#### Task instructions
Set down, exactly as they stand, the lines from the one containing "The width and" through the last line of the records below, leaving every picture out.

[Screenshot grounding data]
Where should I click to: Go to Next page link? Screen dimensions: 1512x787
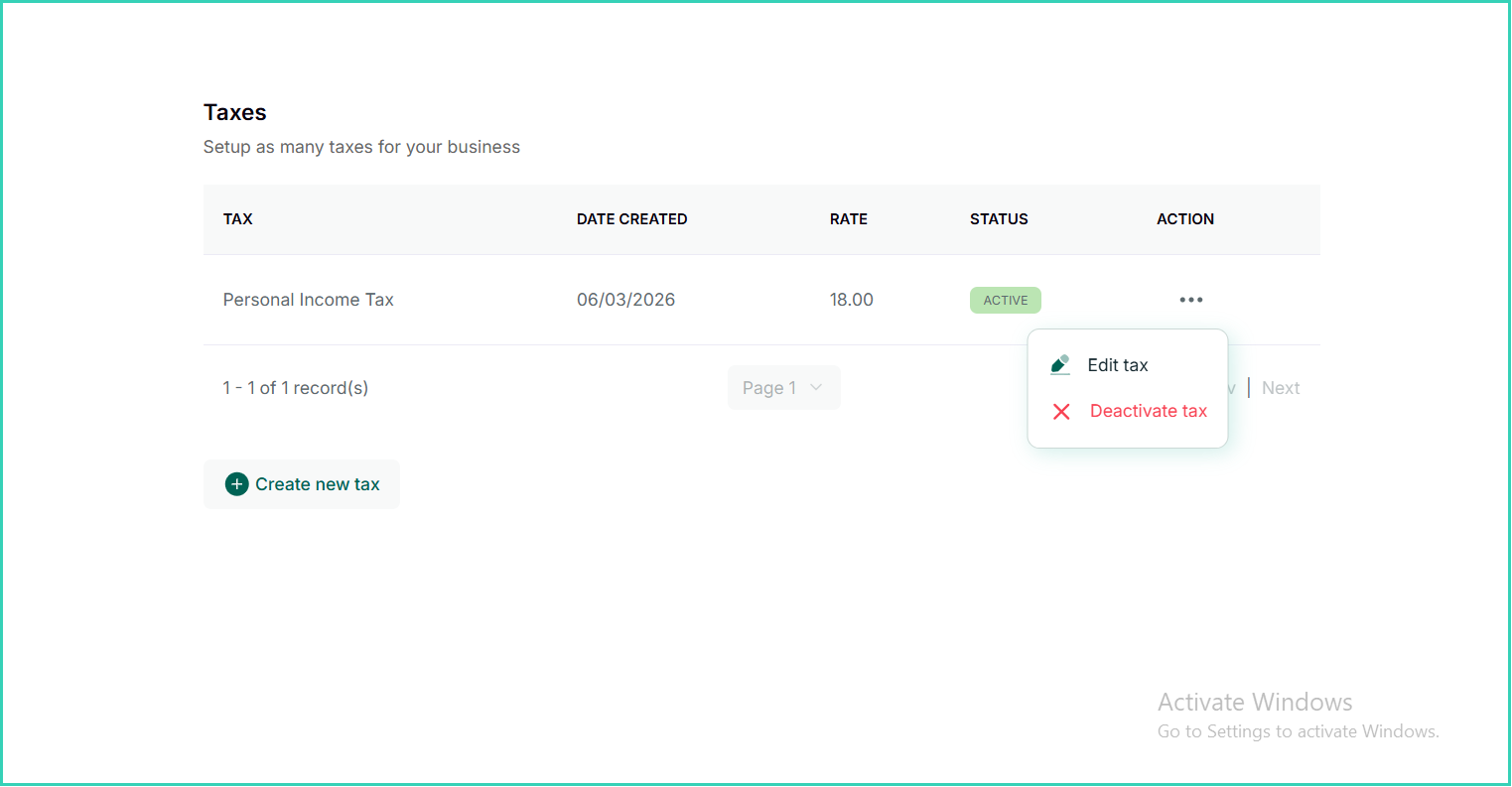[x=1281, y=388]
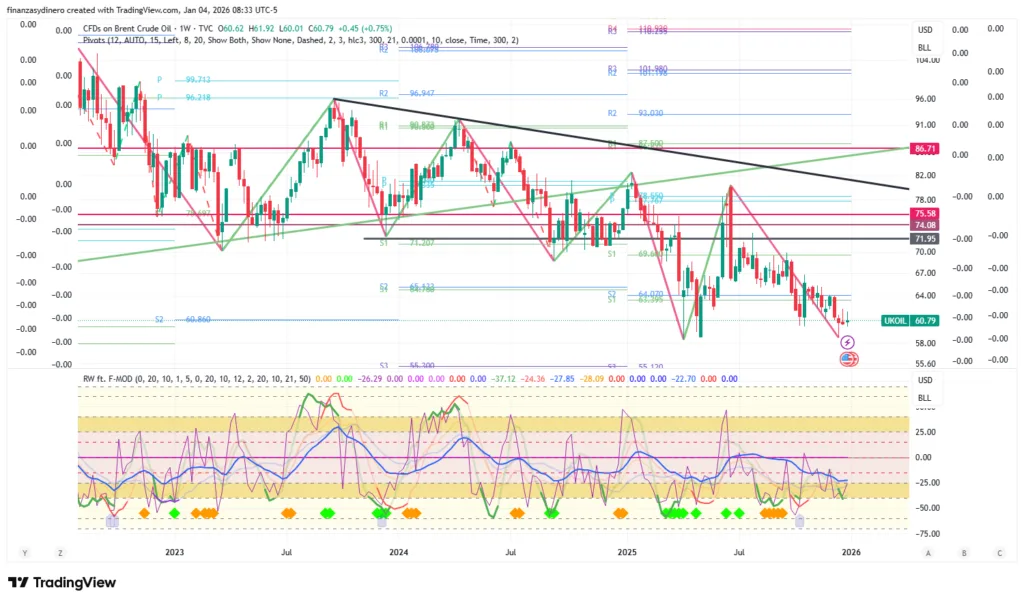The image size is (1024, 603).
Task: Select the C scale button
Action: click(x=998, y=552)
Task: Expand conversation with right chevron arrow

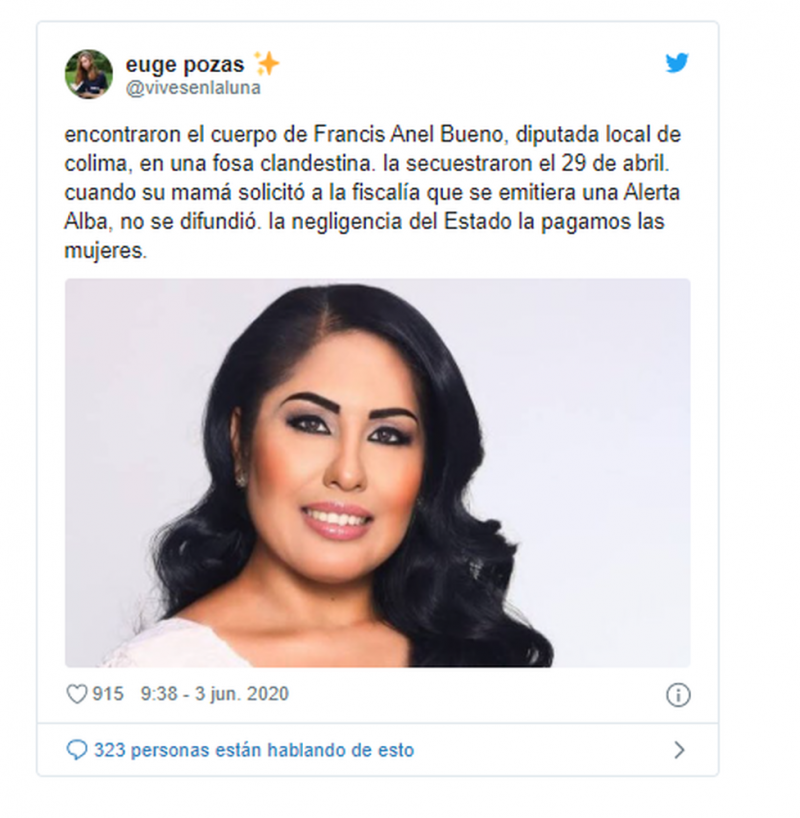Action: (x=679, y=750)
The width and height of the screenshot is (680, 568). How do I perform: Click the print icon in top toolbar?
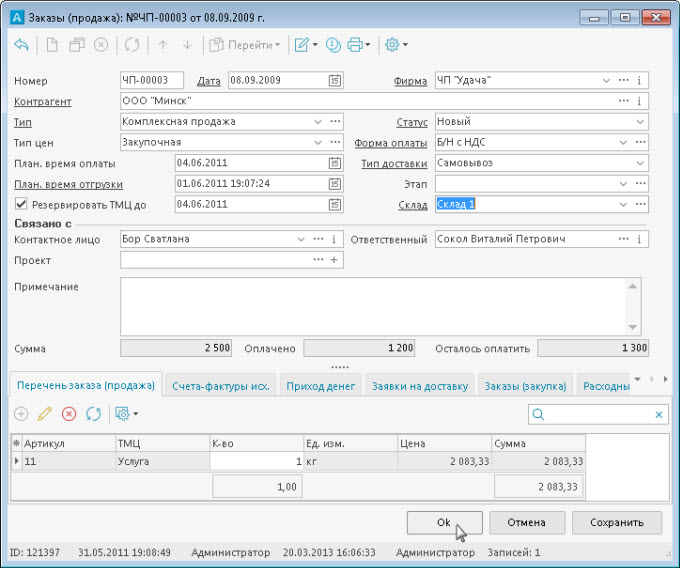pos(357,45)
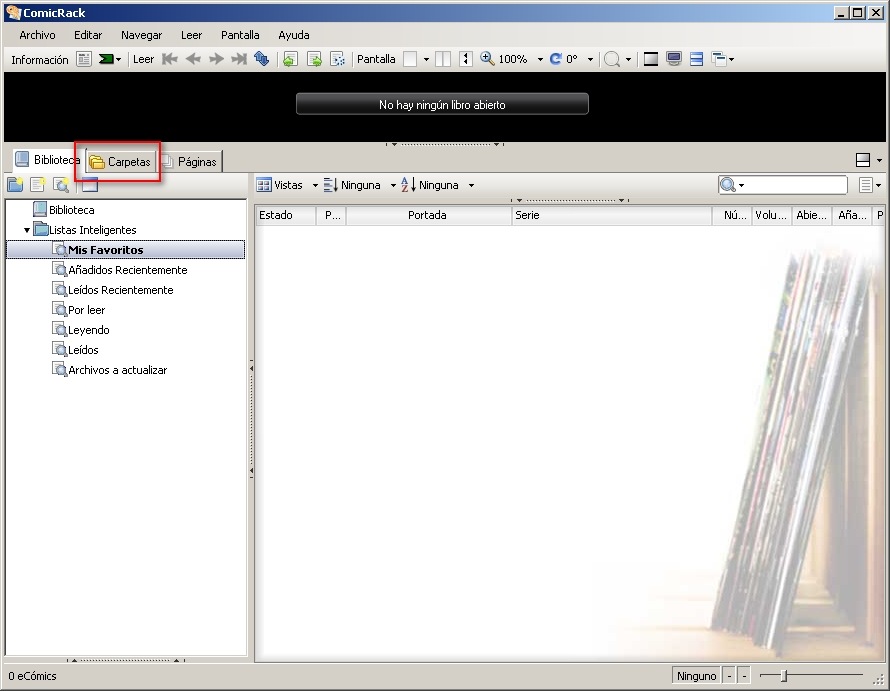Toggle the fit height page icon
The height and width of the screenshot is (691, 890).
[x=465, y=59]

#### Solution to this exercise
The width and height of the screenshot is (680, 568). How do I perform: Click the print icon in top toolbar?
pos(357,45)
Toggle the fit height page icon
The height and width of the screenshot is (691, 890).
[x=465, y=59]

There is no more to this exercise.